= Dyar's Law =

Observation in developmental entomology

Dyar's Law (or "Dyar's Rule") is the observed standard that during development of the immature stages of an arthropod, increases in highly sclerotized body parts are predictable and regular by a relatively constant factor. The law is named after Harrison G. Dyar who in 1890 published a paper about his observation that the head capsule widths of lepidopteran larvae follow a geometric progression in growth. However, various authors have noted that an earlier publication in 1886 by W.K. Brooks independently described the same phenomenon in crustaceans, and therefore the variant term Brooks-Dyar Law (or "Brooks Rule" or "Brooks-Dyar Rule") also commonly appears in the literature. The earliest known citation of either author's observations constituting a "Law" dates to a 1925 reference to "Dyar's Law".

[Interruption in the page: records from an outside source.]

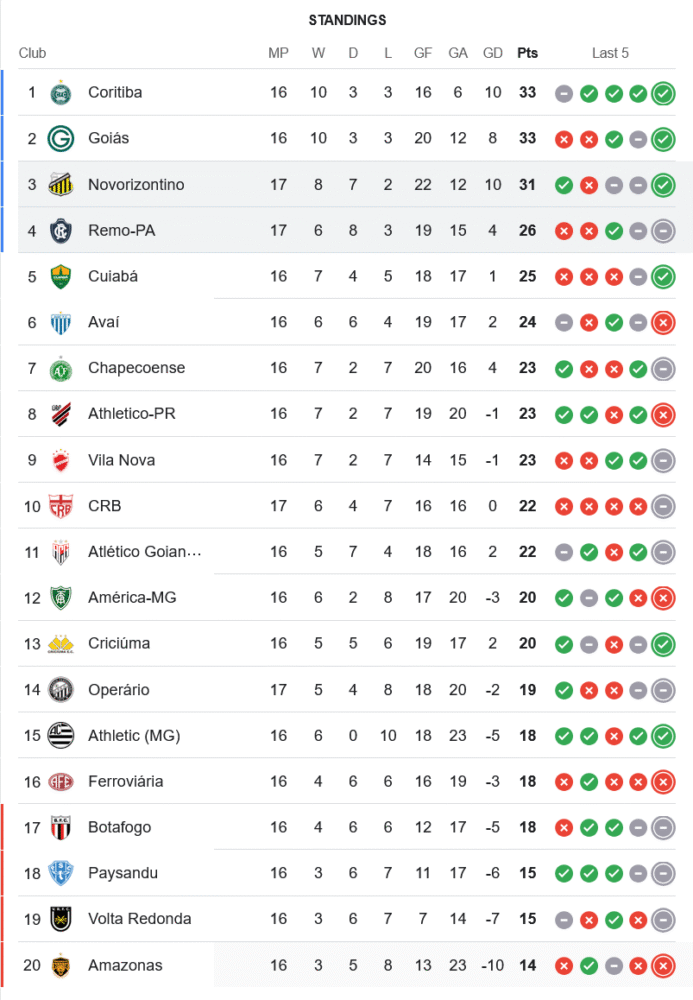Click the Goiás team logo

click(x=61, y=139)
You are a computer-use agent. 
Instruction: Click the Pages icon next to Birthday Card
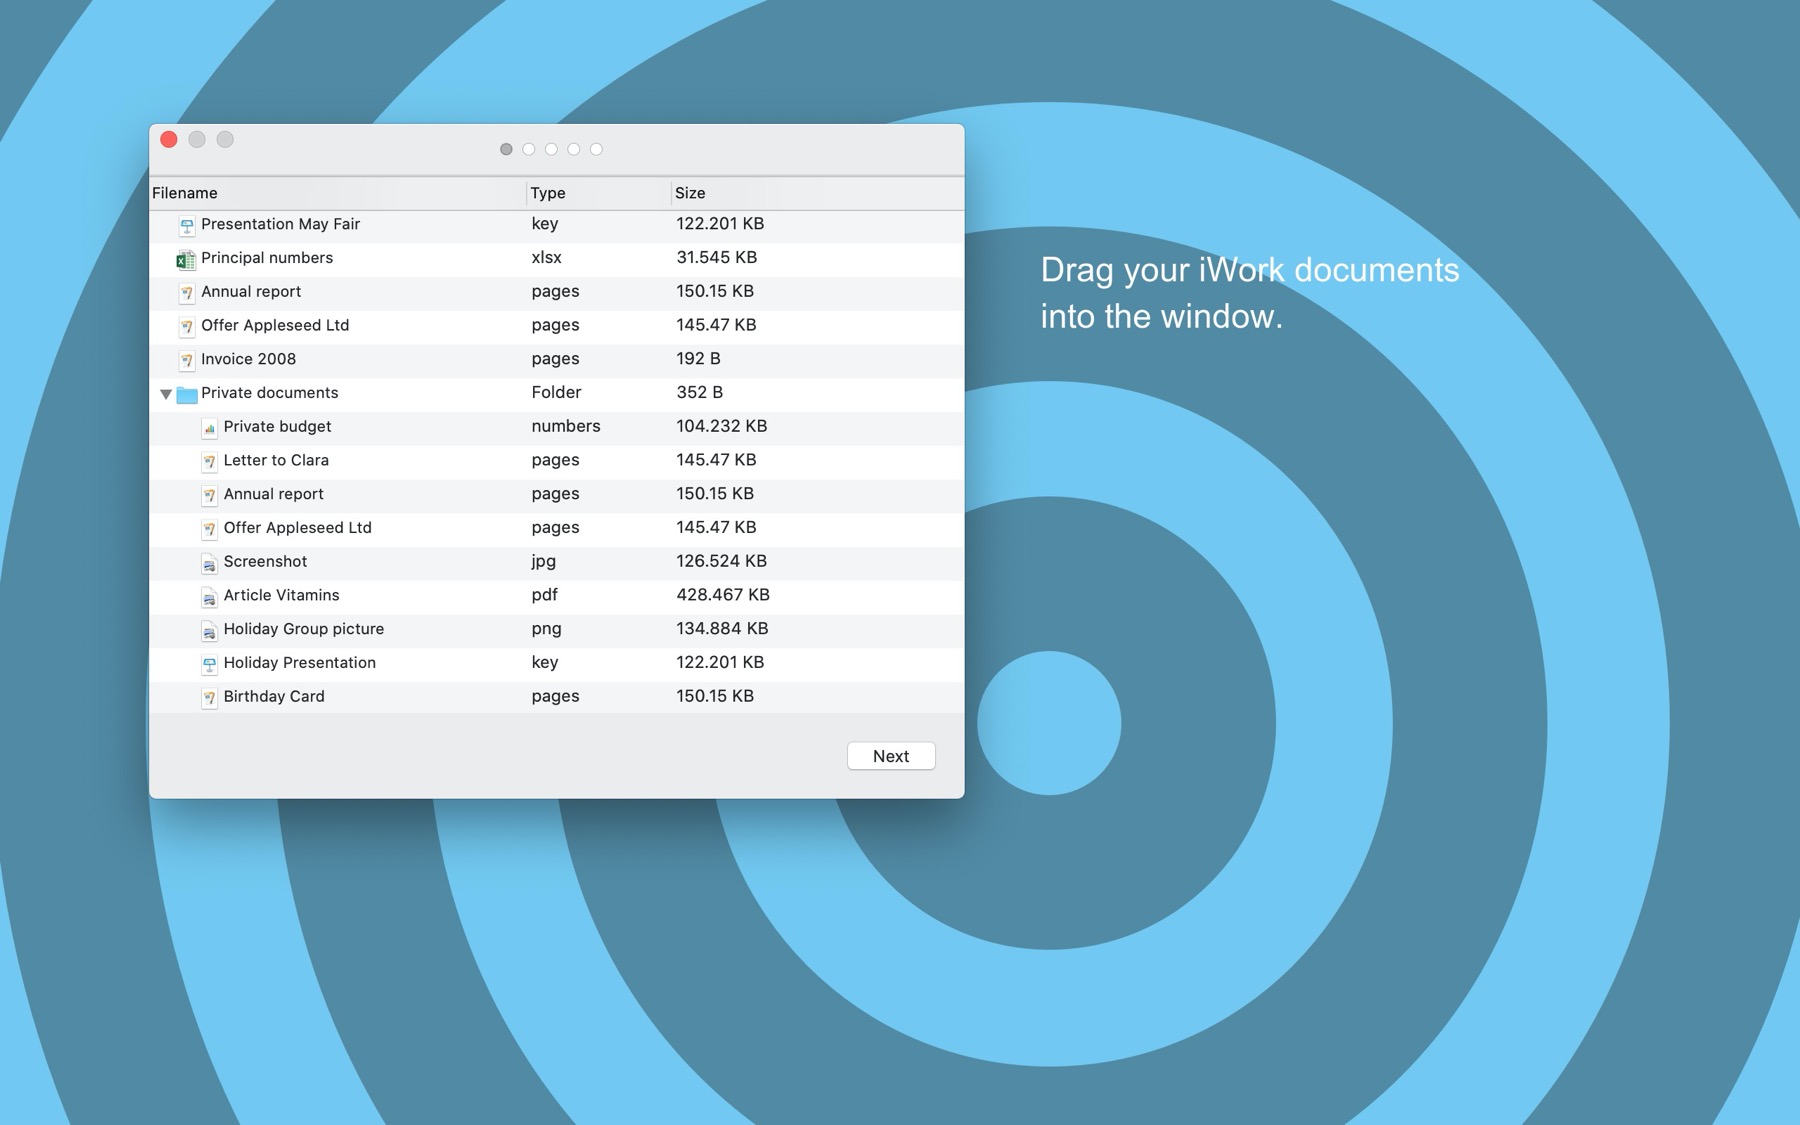(x=208, y=697)
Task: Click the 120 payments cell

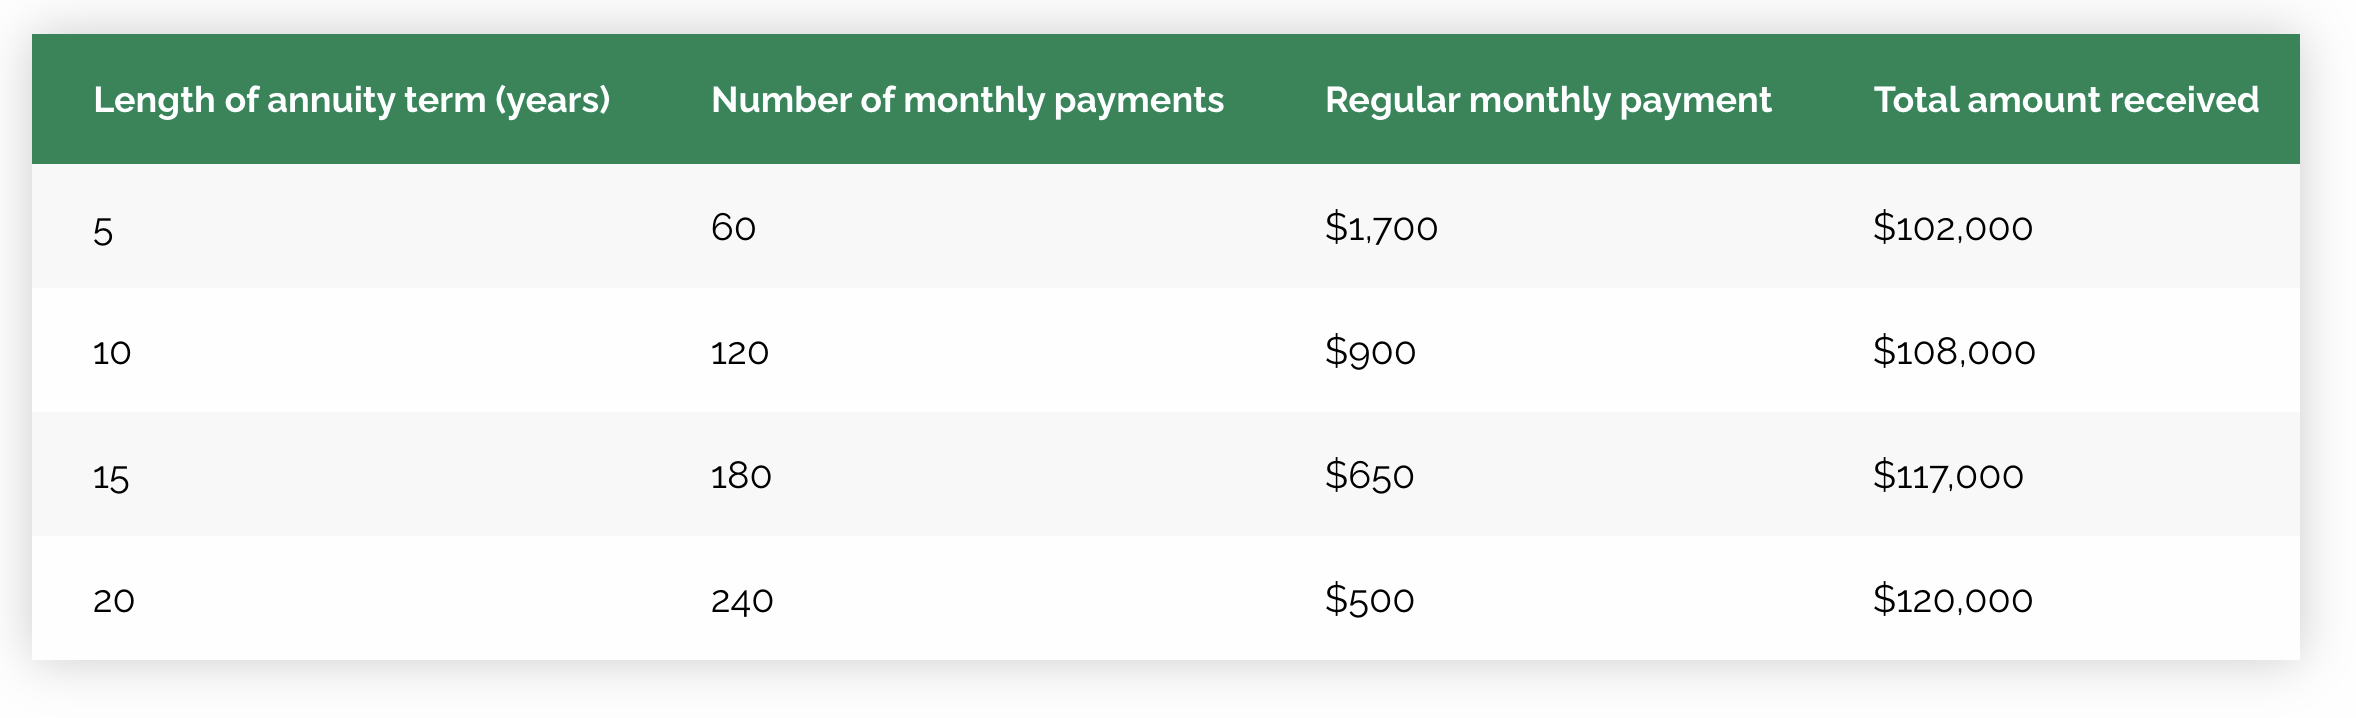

Though the progression can be influenced by abiotic and biotic factors such as temperature and food, Dyar's Law can be accurately used to differentiate instars of immature insects and to predict the size of instars missing from samples, crucial data for accurately delineating insect developmental histories.

Initially based on observations of crustaceans and insect larvae, this Law has been applied to immature arthropods in general. Some 80% of entomological studies published from 1980 to 2007 that examined the validity of Dyar's observations supported the Law.